What you have to do -
Copy the data below. Keep every line exactly as it is.

Dataset entries -
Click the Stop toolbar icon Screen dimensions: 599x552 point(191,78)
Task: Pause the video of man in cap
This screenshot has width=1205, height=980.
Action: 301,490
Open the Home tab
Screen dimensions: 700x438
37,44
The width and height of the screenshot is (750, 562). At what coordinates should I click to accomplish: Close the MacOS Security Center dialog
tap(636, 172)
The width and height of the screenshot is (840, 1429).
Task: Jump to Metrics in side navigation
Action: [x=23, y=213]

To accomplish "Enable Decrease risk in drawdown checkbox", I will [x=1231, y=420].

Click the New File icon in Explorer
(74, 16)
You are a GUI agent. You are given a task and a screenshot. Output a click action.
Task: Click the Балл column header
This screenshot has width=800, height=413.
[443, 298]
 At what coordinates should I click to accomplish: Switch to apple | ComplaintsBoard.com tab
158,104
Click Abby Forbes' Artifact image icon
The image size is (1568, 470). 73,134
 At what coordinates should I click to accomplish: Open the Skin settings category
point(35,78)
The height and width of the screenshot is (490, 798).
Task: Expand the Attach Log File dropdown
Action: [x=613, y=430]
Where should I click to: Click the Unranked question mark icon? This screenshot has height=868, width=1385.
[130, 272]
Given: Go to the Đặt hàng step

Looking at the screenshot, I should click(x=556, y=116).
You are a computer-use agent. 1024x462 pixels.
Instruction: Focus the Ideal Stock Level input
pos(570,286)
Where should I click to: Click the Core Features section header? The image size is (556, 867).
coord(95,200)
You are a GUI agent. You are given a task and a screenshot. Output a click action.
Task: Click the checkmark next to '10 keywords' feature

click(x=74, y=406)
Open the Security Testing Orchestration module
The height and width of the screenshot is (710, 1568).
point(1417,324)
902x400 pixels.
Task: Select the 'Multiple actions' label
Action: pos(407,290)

Output for this task -
Click the Stop toolbar icon Screen dimensions: 599x552 point(191,78)
Task: Pause the video of man in cap
This screenshot has width=1205, height=980.
Action: 301,490
Open the Home tab
Screen dimensions: 700x438
37,44
The width and height of the screenshot is (750, 562). At what coordinates should I click to accomplish: Close the MacOS Security Center dialog
tap(636, 172)
The width and height of the screenshot is (840, 1429).
Task: Jump to Metrics in side navigation
Action: [x=23, y=213]

To accomplish "Enable Decrease risk in drawdown checkbox", I will [x=1231, y=420].

Click the New File icon in Explorer
(74, 16)
You are a GUI agent. You are given a task and a screenshot. Output a click action.
Task: Click the Балл column header
This screenshot has width=800, height=413.
[443, 298]
 At what coordinates should I click to accomplish: Switch to apple | ComplaintsBoard.com tab
158,104
Click Abby Forbes' Artifact image icon
The image size is (1568, 470). 73,134
 At what coordinates should I click to accomplish: Open the Skin settings category
point(35,78)
The height and width of the screenshot is (490, 798).
Task: Expand the Attach Log File dropdown
Action: [x=613, y=430]
Where should I click to: Click the Unranked question mark icon? This screenshot has height=868, width=1385.
[130, 272]
Given: Go to the Đặt hàng step

Looking at the screenshot, I should click(x=556, y=116).
You are a computer-use agent. 1024x462 pixels.
Instruction: Focus the Ideal Stock Level input
pos(570,286)
Where should I click to: Click the Core Features section header? The image size is (556, 867).
coord(95,200)
You are a GUI agent. You are given a task and a screenshot. Output a click action.
Task: Click the checkmark next to '10 keywords' feature

click(x=74, y=406)
Open the Security Testing Orchestration module
The height and width of the screenshot is (710, 1568).
point(1417,324)
902x400 pixels.
Task: Select the 'Multiple actions' label
Action: pos(407,290)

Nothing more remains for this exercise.